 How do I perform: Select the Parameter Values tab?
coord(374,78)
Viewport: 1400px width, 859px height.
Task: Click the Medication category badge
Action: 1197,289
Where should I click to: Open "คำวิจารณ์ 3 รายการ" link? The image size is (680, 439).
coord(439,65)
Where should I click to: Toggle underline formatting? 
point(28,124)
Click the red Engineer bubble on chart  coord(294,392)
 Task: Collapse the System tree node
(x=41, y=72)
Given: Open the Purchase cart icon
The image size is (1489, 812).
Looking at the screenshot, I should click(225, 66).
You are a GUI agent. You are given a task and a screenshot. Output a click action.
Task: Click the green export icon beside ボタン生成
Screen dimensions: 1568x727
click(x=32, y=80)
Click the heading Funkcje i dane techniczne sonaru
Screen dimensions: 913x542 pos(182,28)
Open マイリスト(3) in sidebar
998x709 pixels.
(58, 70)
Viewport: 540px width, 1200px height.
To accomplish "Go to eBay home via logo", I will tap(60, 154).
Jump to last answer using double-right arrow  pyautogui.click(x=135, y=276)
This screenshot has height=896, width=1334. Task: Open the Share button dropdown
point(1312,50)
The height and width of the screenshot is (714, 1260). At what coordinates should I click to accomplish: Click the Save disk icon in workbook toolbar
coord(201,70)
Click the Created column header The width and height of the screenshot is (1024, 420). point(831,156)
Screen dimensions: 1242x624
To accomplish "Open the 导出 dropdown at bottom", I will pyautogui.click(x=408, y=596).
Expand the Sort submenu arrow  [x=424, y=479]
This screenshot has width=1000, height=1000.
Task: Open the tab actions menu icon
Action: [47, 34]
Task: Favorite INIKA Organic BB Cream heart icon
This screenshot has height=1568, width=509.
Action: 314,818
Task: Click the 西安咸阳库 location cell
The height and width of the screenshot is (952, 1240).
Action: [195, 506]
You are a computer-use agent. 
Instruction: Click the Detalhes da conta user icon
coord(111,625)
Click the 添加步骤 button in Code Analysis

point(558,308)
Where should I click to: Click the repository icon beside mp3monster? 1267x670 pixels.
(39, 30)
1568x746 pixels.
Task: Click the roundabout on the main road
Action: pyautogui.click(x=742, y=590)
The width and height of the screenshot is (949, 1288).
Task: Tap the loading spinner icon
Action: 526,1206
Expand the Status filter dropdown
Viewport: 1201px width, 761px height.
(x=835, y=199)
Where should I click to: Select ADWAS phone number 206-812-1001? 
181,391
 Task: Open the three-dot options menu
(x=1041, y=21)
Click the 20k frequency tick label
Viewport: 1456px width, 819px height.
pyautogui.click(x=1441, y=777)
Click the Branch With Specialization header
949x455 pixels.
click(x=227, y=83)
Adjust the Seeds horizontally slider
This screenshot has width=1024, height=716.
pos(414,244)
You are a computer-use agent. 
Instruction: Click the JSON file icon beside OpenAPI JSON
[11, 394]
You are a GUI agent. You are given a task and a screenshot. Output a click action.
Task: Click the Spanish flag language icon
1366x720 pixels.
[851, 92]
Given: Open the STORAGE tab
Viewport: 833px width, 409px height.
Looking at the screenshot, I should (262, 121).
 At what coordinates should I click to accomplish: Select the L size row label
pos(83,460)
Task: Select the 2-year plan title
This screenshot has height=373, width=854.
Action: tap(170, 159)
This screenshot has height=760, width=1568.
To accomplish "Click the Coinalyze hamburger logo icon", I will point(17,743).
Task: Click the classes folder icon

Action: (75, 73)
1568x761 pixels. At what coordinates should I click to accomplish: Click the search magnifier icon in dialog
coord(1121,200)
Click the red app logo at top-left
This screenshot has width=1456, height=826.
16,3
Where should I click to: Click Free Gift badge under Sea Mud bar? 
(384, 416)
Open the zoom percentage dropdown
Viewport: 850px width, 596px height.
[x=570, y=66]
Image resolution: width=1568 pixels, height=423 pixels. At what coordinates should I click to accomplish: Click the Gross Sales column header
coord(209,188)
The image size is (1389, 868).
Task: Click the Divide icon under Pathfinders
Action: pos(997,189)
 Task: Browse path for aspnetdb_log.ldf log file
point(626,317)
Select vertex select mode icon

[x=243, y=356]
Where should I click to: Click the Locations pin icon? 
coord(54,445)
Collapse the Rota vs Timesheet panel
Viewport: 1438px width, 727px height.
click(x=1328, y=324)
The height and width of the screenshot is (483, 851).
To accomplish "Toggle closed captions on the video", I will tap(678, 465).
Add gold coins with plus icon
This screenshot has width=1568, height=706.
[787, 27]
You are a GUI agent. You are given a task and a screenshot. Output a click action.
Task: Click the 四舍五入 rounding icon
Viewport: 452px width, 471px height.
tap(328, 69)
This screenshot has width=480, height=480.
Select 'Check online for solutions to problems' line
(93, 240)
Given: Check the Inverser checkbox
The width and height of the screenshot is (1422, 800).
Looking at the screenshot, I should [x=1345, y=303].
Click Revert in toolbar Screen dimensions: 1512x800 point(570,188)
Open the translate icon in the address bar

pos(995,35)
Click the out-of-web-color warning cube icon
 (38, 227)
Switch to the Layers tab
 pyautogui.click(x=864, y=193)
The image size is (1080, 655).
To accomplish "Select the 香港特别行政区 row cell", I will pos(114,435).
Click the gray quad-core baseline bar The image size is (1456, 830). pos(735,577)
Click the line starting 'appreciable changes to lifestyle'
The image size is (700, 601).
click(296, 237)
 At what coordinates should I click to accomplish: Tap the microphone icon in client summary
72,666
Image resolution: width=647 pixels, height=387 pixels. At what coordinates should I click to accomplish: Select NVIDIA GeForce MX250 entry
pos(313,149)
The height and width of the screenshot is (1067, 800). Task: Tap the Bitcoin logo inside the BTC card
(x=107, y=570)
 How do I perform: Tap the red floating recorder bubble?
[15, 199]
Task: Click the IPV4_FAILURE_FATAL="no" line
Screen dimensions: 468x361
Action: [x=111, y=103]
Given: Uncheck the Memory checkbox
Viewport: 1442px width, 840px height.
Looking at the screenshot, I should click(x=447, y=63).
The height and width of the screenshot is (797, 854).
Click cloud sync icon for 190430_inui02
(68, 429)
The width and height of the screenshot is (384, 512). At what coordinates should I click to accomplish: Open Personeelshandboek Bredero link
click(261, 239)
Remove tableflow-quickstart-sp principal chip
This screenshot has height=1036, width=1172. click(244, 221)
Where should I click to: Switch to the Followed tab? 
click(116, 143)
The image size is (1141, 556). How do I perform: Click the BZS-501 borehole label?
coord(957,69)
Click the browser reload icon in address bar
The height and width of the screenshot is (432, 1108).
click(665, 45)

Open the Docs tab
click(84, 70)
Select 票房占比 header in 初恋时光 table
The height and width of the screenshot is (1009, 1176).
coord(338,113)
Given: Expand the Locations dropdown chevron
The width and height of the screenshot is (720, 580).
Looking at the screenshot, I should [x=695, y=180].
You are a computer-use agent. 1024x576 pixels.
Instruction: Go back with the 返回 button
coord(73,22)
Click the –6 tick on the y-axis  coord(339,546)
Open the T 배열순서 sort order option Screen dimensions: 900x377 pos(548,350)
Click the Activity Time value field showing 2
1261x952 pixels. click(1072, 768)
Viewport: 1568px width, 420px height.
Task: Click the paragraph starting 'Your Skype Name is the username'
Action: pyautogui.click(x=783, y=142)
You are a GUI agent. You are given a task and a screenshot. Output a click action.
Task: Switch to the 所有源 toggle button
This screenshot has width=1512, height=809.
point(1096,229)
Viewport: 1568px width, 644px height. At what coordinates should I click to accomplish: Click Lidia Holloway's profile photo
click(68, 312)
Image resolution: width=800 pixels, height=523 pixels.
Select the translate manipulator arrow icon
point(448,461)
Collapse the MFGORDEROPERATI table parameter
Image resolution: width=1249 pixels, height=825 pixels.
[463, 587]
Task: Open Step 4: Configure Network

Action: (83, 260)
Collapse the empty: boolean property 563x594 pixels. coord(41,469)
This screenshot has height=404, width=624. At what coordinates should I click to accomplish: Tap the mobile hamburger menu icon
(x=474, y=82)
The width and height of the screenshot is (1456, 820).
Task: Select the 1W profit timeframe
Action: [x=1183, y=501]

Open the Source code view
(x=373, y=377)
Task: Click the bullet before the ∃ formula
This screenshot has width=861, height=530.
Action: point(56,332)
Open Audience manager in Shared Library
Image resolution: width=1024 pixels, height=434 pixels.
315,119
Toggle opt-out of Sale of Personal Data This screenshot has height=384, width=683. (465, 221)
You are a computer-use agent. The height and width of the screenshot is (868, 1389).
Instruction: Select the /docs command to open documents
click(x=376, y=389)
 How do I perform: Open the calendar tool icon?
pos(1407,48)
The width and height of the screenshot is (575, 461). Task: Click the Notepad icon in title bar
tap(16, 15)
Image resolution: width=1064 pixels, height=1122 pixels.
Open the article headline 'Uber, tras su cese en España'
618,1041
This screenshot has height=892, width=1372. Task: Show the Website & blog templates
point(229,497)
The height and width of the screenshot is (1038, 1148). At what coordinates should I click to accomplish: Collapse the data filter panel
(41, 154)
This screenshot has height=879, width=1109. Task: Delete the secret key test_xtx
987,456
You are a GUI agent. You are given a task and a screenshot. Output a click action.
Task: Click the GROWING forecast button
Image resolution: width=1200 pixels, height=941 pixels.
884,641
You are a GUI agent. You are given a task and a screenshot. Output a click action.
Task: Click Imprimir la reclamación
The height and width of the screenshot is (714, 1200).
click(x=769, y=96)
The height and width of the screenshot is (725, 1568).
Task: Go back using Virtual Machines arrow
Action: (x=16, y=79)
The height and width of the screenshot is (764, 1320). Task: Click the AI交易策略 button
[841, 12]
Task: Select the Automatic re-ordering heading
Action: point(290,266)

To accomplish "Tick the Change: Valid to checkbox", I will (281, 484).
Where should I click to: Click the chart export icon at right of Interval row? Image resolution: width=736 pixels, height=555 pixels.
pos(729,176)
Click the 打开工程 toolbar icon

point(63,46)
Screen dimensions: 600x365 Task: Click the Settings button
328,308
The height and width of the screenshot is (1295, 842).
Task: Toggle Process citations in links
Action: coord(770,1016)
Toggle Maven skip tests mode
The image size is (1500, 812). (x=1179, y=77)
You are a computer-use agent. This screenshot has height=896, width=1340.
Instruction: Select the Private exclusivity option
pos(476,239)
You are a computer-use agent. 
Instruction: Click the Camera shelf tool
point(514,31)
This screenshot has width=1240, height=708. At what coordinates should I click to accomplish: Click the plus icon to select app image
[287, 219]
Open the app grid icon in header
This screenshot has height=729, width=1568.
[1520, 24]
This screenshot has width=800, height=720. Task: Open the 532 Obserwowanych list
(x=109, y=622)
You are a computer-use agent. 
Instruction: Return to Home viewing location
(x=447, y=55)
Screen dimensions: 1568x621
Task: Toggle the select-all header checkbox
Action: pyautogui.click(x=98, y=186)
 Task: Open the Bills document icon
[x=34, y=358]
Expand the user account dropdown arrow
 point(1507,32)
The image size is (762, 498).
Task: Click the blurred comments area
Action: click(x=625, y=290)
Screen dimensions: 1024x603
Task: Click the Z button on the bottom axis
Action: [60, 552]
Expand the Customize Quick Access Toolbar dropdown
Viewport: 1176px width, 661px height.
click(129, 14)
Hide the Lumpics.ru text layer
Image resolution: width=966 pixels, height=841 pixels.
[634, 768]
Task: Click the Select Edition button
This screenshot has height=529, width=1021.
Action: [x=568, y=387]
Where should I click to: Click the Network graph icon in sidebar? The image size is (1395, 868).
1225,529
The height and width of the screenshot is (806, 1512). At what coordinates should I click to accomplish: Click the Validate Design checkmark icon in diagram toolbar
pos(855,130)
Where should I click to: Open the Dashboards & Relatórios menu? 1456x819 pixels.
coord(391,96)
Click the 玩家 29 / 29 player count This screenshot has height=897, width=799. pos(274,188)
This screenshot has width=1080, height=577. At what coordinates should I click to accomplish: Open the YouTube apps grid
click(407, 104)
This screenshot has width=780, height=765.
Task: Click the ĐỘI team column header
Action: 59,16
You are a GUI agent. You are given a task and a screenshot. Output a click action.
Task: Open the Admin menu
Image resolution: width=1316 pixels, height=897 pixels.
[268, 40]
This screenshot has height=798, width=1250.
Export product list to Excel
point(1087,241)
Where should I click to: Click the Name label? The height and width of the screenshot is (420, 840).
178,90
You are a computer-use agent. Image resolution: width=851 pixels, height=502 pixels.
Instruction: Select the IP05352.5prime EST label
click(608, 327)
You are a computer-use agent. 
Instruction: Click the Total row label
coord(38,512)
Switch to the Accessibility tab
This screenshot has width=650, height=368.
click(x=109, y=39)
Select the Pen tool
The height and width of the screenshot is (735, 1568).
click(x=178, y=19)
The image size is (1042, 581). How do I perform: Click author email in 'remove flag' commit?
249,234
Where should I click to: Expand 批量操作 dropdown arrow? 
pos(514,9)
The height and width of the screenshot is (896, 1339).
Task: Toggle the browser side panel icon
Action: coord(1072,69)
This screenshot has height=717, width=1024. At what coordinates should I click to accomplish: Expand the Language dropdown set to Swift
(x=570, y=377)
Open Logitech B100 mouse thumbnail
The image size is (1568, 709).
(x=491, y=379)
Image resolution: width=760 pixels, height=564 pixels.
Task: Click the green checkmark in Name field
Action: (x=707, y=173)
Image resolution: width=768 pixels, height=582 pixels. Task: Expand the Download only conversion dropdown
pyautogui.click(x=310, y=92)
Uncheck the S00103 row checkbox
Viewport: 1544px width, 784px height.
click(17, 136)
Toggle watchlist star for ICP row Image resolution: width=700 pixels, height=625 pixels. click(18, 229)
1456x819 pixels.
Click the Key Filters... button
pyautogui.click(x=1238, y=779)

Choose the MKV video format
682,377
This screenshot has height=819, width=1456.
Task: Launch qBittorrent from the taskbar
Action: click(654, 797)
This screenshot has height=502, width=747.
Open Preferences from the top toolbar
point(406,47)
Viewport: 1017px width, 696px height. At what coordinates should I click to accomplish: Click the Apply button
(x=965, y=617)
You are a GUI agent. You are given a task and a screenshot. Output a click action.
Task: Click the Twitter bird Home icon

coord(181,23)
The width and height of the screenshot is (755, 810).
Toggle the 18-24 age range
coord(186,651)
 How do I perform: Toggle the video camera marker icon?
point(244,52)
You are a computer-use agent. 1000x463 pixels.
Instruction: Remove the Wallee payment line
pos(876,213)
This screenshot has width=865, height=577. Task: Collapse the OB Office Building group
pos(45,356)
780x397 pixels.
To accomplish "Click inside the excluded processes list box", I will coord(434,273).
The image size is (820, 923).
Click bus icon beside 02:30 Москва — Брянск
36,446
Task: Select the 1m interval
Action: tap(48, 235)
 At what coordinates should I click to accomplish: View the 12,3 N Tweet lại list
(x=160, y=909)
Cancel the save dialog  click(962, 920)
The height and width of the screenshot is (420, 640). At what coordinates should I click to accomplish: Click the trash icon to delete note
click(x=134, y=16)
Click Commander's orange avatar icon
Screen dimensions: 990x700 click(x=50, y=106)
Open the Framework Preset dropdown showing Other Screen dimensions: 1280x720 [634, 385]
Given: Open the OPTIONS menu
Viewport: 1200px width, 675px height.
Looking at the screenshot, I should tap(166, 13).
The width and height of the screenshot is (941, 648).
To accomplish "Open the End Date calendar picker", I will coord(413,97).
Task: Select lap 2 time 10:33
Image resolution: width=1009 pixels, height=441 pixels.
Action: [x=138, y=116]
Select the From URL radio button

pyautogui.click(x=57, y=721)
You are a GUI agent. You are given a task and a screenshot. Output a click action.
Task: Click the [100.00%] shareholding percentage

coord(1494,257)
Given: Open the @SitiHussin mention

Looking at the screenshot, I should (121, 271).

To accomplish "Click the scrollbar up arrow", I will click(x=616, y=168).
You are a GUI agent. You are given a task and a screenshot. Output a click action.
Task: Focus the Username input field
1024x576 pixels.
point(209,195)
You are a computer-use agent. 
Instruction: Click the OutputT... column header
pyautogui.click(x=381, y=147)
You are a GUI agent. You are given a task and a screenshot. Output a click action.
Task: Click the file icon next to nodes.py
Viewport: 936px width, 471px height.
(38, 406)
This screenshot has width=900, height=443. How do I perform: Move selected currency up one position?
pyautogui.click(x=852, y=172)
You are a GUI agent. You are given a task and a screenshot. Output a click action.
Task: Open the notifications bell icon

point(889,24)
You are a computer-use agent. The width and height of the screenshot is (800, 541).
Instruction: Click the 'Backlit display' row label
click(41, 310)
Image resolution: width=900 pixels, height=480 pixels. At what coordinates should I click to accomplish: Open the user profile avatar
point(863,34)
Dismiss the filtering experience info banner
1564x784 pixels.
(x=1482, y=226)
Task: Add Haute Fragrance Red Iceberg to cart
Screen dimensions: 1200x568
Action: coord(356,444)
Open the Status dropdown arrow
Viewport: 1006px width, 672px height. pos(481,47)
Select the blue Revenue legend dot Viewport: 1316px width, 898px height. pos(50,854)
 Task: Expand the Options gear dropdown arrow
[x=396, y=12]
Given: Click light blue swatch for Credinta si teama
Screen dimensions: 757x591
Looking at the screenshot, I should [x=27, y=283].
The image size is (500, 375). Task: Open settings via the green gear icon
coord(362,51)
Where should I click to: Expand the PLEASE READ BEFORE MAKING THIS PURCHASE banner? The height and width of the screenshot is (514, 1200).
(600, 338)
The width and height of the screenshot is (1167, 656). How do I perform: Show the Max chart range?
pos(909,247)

REQUIRED WORK: Copy everything from the line containing "The image size is (1141, 556)." down to the line containing "point(1096,229)", swapping "Locations" for "Regions" and leaving all else unchanged.

THE REPLY:
The image size is (1141, 556). How do I perform: Click the BZS-501 borehole label?
coord(957,69)
Click the browser reload icon in address bar
The height and width of the screenshot is (432, 1108).
click(665, 45)

Open the Docs tab
click(84, 70)
Select 票房占比 header in 初恋时光 table
The height and width of the screenshot is (1009, 1176).
coord(338,113)
Given: Expand the Regions dropdown chevron
The width and height of the screenshot is (720, 580).
Looking at the screenshot, I should [x=695, y=180].
You are a computer-use agent. 1024x576 pixels.
Instruction: Go back with the 返回 button
coord(73,22)
Click the –6 tick on the y-axis  coord(339,546)
Open the T 배열순서 sort order option Screen dimensions: 900x377 pos(548,350)
Click the Activity Time value field showing 2
1261x952 pixels. click(1072, 768)
Viewport: 1568px width, 420px height.
Task: Click the paragraph starting 'Your Skype Name is the username'
Action: pyautogui.click(x=783, y=142)
You are a GUI agent. You are given a task and a screenshot. Output a click action.
Task: Switch to the 所有源 toggle button
This screenshot has width=1512, height=809.
point(1096,229)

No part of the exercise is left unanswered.